After listening to a performance that was 90% up-sell for the $35,000 training program the organization was promoting I made a list of things you should NEVER do as an investor regardless of what you’re told at an event like that one. Hopefully this satirical will get you to LOL and not *face palm*.
1) Trash yourcredit. Max out your credit cards, borrow money at high rates of interest, ignore finance fees and over leverage your personal assets. Don’t calculate the cost of this money into your expenses on an investment project, that will just reduce the amount of money you’ll make.
2) Hesitate when you see a good deal. Think it over for a week or longer and then come to the realization that if it really were that good of a deal someone else would have snatched it up already. This is how the pros do it.
3) Hold out for a higher price when selling. The money you could make now is not as valuable as the money you might make later
because after all, inflation is just a scare tactic and the market doesn’t fluctuate, it just goes up and up and up! Ask all the folks who bought houses in 2005 and put them up for sale in 2007, they’ll tell you.
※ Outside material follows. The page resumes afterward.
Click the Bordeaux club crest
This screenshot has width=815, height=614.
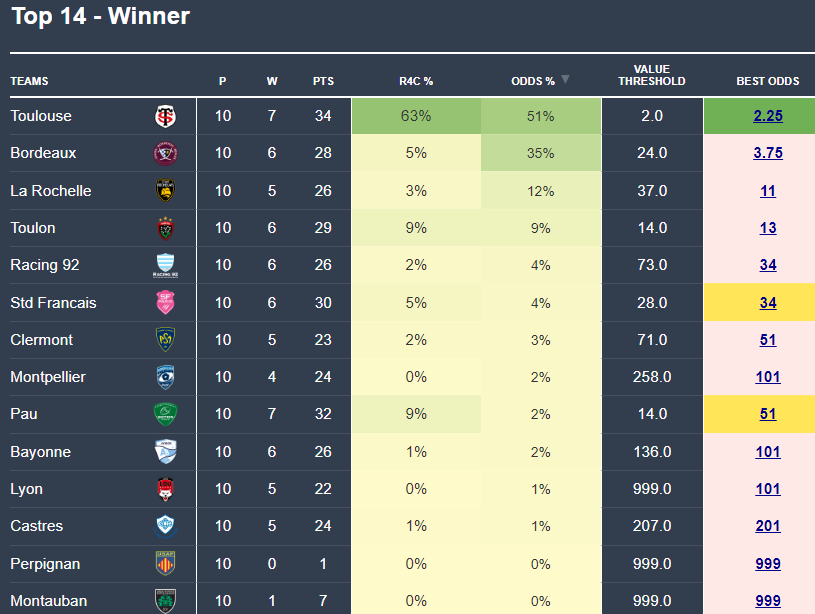[165, 153]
4) Never pay for work you can perform yourself. There is no reason to hire a real estate agent to list and promote your property, you can put it on Craigslist yourself and pick up a “For Sale” sign at the local hardware store. Contractors are over-rated; you can reroof your house, paint the inside and replace siding all on your own with a hammer and a paint brush. It’s not like you have anything else you could be doing that would be more constructive anyway, right? And definitely skip right through the escrow process and record that deed yourself. Title reports are a waste of time, you know the seller is the real owner because they called from your “We Buy Homes Fast” sign and told you so.
5) Never waste your time or energy on a back-up plan. That kind of negativity will just enable you to back out of the deal and being an enabler is bad. That goes double for folks who constantly ask, “What if…?” You need to eliminate any other possible outcomes from your equation.
6) Remain ignorant to disclosure requirements and contract law. What you don’t know can’t hurt you!
7) Don’t talk to or work with other investors; they are your competition after all.